En la ronda inicial de presentación cada participante mencionaba, no sin voz entrecortada, su nombre, de qué lugar había acudido, a qué persona buscaba y su temporalidad en ese oficio. Así, un hombre norteño presentó en un PowerPoint sus métodos; uno de estos, del que se jactó más, era su ‘expertise’ en sacar información a los cuidadores de chivos que saben dónde hay tambos donde pudieran ser “cocinadas” personas.

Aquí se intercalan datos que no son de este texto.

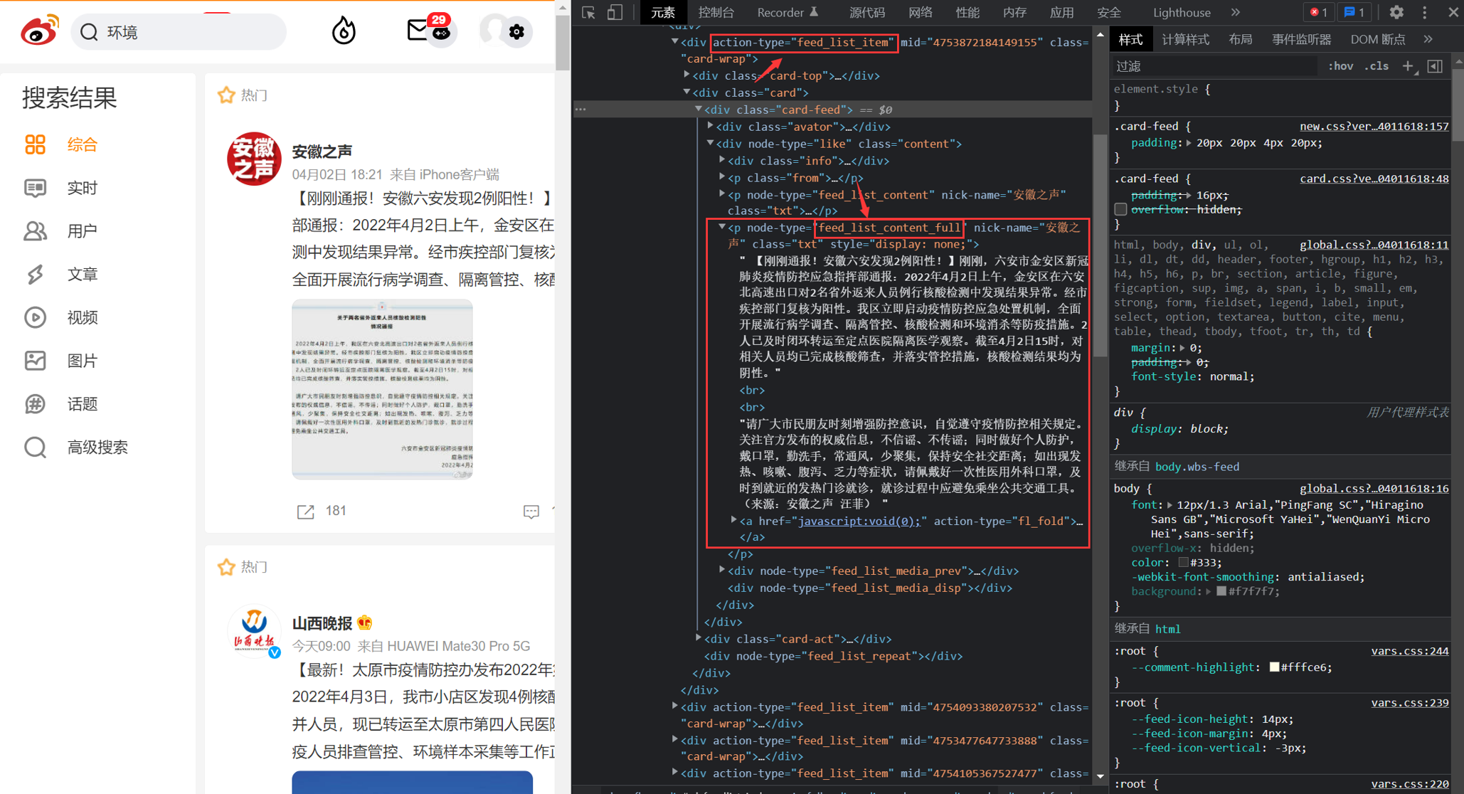Screen dimensions: 1464x794
Task: Open the vars.css:244 stylesheet link
Action: click(1410, 650)
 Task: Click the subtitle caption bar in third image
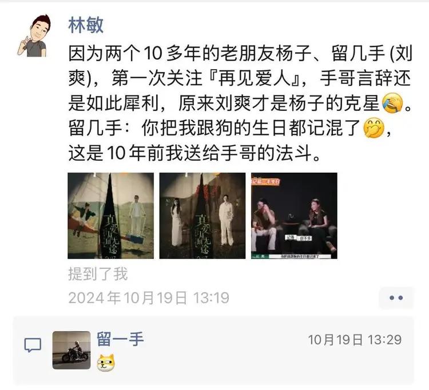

Otro, de Guerrero, mostró una varilla de metal que entierra en los abultamientos de la tierra y que olfatea al sacarla para ver si tiene el inconfundible olor a muerte, señal de que encontró un cadáver. Una mujer de Coahuila contó que utiliza drones para acceder a terrenos peligrosos, entiéndase espacios controlados por narcos. Otra mujer de Veracruz, a quien el llanto no le permitía hablar, confesó que era novata: su hija acababa de ser desaparecida. 

Durante toda esa semana, estas personas que dedican sus vidas a encontrar a sus desaparecidos, que pierden su salud y gastan sus ahorros en ello, lloraron a la par que intercambiaban saberes y escuchaban a antropólogas forenses, abogados y doctoras que les enseñaban de anatomía, leyes para no cometer delitos al exhumar tumbas y los procedimientos científicos para cavar esos entierros irregulares de los que se ha plagado México. 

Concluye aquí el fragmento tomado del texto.